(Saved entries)

※ ※ ※

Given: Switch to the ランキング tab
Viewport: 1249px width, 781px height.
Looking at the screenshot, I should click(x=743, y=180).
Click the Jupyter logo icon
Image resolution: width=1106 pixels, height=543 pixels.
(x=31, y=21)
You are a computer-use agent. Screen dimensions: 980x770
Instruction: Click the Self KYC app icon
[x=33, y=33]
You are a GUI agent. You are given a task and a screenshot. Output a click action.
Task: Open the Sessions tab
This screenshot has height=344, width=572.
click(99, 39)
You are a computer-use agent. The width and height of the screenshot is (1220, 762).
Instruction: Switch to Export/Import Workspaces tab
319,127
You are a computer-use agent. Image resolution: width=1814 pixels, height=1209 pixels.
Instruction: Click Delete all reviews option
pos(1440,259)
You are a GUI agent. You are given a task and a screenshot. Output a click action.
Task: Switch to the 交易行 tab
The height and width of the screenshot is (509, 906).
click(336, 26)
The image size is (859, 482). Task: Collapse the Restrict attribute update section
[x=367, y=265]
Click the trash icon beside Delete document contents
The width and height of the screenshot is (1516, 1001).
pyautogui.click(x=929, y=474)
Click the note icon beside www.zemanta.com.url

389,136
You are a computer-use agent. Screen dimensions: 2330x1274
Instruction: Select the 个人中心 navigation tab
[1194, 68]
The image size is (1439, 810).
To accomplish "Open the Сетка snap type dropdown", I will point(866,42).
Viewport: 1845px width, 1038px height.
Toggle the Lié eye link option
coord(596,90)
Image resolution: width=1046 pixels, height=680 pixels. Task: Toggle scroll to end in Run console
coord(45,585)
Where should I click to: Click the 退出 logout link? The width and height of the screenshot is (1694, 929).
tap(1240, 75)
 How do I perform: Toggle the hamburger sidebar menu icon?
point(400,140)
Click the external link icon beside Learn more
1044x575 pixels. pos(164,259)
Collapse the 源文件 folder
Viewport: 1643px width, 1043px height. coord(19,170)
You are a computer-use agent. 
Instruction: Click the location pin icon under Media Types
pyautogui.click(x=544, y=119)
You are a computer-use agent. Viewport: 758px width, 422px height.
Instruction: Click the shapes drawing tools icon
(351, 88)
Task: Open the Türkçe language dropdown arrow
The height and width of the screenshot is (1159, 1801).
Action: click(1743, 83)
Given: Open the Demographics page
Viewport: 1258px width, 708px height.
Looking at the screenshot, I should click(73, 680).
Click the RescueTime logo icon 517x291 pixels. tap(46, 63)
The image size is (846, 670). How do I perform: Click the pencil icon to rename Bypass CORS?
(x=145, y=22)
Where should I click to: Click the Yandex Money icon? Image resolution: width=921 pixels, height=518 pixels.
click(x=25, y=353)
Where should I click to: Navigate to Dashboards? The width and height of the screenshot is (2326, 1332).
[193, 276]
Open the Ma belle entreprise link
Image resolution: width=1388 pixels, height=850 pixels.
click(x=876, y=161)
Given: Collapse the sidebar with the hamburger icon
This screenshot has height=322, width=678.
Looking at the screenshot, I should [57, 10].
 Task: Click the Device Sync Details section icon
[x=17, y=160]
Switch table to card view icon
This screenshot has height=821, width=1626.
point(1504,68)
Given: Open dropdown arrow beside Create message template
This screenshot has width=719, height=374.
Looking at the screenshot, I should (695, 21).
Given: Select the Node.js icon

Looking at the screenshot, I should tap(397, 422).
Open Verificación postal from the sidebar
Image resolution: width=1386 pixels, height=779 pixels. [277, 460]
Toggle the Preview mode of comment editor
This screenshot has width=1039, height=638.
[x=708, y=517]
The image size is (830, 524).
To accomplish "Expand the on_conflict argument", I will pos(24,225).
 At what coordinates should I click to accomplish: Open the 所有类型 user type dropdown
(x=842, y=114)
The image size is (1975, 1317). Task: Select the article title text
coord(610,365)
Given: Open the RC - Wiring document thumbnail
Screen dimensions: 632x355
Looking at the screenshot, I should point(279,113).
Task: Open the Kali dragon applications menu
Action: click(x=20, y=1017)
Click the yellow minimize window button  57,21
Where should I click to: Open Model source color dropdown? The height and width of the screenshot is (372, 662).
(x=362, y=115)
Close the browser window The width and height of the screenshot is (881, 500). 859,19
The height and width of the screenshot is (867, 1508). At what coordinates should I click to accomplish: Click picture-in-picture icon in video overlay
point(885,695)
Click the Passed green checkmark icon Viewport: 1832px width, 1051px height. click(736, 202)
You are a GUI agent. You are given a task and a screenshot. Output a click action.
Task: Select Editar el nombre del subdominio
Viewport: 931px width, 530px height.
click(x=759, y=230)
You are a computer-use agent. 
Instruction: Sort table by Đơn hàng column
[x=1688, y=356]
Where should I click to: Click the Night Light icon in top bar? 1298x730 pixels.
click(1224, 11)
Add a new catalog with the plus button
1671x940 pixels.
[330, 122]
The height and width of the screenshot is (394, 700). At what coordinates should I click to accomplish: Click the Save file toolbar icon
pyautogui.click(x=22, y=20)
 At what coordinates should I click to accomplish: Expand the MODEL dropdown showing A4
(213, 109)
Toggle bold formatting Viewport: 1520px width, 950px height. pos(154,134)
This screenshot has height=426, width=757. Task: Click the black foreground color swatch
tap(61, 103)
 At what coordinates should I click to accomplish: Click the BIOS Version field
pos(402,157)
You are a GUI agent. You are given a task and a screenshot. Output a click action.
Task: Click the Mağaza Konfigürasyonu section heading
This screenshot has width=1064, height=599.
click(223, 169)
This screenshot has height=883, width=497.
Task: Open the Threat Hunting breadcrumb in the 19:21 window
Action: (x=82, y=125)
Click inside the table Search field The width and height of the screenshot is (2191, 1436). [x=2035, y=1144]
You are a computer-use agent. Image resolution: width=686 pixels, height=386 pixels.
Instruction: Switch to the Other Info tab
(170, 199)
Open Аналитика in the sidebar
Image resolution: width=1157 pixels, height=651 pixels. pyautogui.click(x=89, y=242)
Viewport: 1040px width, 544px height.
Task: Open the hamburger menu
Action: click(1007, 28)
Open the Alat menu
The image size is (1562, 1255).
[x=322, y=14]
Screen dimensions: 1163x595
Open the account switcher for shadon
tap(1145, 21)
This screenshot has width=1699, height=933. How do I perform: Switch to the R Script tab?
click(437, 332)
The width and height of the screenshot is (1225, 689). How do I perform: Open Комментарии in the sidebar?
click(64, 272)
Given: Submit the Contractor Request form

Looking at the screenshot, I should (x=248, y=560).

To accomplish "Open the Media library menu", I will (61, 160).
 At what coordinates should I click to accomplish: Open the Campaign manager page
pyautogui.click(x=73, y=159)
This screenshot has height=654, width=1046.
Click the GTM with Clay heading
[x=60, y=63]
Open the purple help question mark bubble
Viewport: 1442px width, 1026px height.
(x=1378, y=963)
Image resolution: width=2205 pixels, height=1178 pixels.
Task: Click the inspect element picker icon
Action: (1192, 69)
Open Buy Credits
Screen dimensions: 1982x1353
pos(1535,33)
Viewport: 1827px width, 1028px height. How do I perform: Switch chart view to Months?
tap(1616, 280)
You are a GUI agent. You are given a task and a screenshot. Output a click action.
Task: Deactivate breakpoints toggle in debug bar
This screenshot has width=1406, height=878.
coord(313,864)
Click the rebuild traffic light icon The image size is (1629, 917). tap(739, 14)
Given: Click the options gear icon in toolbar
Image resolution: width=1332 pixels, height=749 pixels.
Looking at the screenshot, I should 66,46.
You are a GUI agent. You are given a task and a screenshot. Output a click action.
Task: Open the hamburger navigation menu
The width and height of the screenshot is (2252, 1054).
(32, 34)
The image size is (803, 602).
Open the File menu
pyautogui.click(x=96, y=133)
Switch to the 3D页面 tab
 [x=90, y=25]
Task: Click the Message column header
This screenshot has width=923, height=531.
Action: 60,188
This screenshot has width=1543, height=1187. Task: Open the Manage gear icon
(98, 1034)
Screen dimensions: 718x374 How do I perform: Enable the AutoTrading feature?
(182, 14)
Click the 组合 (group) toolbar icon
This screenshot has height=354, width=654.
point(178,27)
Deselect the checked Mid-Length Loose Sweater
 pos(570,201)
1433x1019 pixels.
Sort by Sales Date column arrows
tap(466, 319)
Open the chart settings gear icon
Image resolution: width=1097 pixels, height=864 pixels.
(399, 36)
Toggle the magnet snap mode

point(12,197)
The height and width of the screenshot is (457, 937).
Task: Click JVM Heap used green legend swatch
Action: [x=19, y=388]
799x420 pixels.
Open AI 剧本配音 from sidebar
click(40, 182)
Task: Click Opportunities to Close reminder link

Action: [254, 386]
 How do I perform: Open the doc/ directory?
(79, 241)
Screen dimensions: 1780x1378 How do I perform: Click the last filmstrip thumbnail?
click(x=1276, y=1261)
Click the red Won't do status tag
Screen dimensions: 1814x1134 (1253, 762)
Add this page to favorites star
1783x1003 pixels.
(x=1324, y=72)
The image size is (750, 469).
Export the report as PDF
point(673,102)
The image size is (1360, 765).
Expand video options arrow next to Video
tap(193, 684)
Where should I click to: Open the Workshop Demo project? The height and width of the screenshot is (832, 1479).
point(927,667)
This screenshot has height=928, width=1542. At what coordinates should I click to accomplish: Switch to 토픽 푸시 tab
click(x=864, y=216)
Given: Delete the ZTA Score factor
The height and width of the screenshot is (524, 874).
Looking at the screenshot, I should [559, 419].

※ ※ ※

**Your assignment:** Look through the data and gather every line with the string "will" in it.

**Solution below:**
To accomplish "Open the Сетка snap type dropdown", I will point(866,42).
To accomplish "Expand the on_conflict argument", I will pos(24,225).
To accomplish "Open the Media library menu", I will (61, 160).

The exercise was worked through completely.